The records that follow are to be transcribed exactly.

[Saved entries]
* * * * *

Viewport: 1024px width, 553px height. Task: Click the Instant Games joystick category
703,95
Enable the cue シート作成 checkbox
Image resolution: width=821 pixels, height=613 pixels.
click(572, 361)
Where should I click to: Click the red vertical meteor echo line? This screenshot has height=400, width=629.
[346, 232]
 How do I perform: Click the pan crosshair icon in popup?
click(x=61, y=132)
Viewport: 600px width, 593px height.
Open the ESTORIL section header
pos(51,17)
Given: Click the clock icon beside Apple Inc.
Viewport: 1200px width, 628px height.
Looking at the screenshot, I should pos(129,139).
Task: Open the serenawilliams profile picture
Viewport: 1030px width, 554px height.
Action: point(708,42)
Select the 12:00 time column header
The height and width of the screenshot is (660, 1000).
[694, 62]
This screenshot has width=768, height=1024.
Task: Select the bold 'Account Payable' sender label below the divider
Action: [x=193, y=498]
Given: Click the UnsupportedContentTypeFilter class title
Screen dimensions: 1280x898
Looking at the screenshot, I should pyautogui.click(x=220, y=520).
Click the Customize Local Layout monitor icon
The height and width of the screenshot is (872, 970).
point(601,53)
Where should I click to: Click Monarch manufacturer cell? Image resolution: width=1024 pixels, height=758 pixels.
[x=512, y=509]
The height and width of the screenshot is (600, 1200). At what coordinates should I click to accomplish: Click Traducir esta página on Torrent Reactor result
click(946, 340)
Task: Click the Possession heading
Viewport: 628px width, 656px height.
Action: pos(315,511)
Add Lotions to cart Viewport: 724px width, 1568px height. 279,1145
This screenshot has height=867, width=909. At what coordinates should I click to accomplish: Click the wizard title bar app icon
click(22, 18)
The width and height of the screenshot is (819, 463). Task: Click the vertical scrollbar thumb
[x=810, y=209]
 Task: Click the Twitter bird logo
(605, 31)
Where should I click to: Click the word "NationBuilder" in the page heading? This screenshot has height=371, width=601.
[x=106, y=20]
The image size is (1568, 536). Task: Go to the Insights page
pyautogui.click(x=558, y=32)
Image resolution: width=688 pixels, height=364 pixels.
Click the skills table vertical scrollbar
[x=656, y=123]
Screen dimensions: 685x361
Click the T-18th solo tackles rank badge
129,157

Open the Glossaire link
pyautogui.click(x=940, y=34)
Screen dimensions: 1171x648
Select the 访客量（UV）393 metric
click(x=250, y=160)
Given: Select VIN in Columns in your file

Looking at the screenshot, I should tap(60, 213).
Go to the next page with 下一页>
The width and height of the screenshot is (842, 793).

* * * * *

**Response:**
Viewport: 1024px width, 553px height. Task: Click the Instant Games joystick category
703,95
Enable the cue シート作成 checkbox
Image resolution: width=821 pixels, height=613 pixels.
click(572, 361)
Where should I click to: Click the red vertical meteor echo line? This screenshot has height=400, width=629.
[346, 232]
 How do I perform: Click the pan crosshair icon in popup?
click(x=61, y=132)
Viewport: 600px width, 593px height.
Open the ESTORIL section header
pos(51,17)
Given: Click the clock icon beside Apple Inc.
Viewport: 1200px width, 628px height.
Looking at the screenshot, I should pos(129,139).
Task: Open the serenawilliams profile picture
Viewport: 1030px width, 554px height.
Action: point(708,42)
Select the 12:00 time column header
The height and width of the screenshot is (660, 1000).
[694, 62]
This screenshot has width=768, height=1024.
Task: Select the bold 'Account Payable' sender label below the divider
Action: [x=193, y=498]
Given: Click the UnsupportedContentTypeFilter class title
Screen dimensions: 1280x898
Looking at the screenshot, I should pyautogui.click(x=220, y=520).
Click the Customize Local Layout monitor icon
The height and width of the screenshot is (872, 970).
point(601,53)
Where should I click to: Click Monarch manufacturer cell? Image resolution: width=1024 pixels, height=758 pixels.
[x=512, y=509]
The height and width of the screenshot is (600, 1200). At what coordinates should I click to accomplish: Click Traducir esta página on Torrent Reactor result
click(946, 340)
Task: Click the Possession heading
Viewport: 628px width, 656px height.
Action: pos(315,511)
Add Lotions to cart Viewport: 724px width, 1568px height. 279,1145
This screenshot has height=867, width=909. At what coordinates should I click to accomplish: Click the wizard title bar app icon
click(22, 18)
The width and height of the screenshot is (819, 463). Task: Click the vertical scrollbar thumb
[x=810, y=209]
 Task: Click the Twitter bird logo
(605, 31)
Where should I click to: Click the word "NationBuilder" in the page heading? This screenshot has height=371, width=601.
[x=106, y=20]
The image size is (1568, 536). Task: Go to the Insights page
pyautogui.click(x=558, y=32)
Image resolution: width=688 pixels, height=364 pixels.
Click the skills table vertical scrollbar
[x=656, y=123]
Screen dimensions: 685x361
Click the T-18th solo tackles rank badge
129,157

Open the Glossaire link
pyautogui.click(x=940, y=34)
Screen dimensions: 1171x648
Select the 访客量（UV）393 metric
click(x=250, y=160)
Given: Select VIN in Columns in your file

Looking at the screenshot, I should tap(60, 213).
Go to the next page with 下一页>
The width and height of the screenshot is (842, 793).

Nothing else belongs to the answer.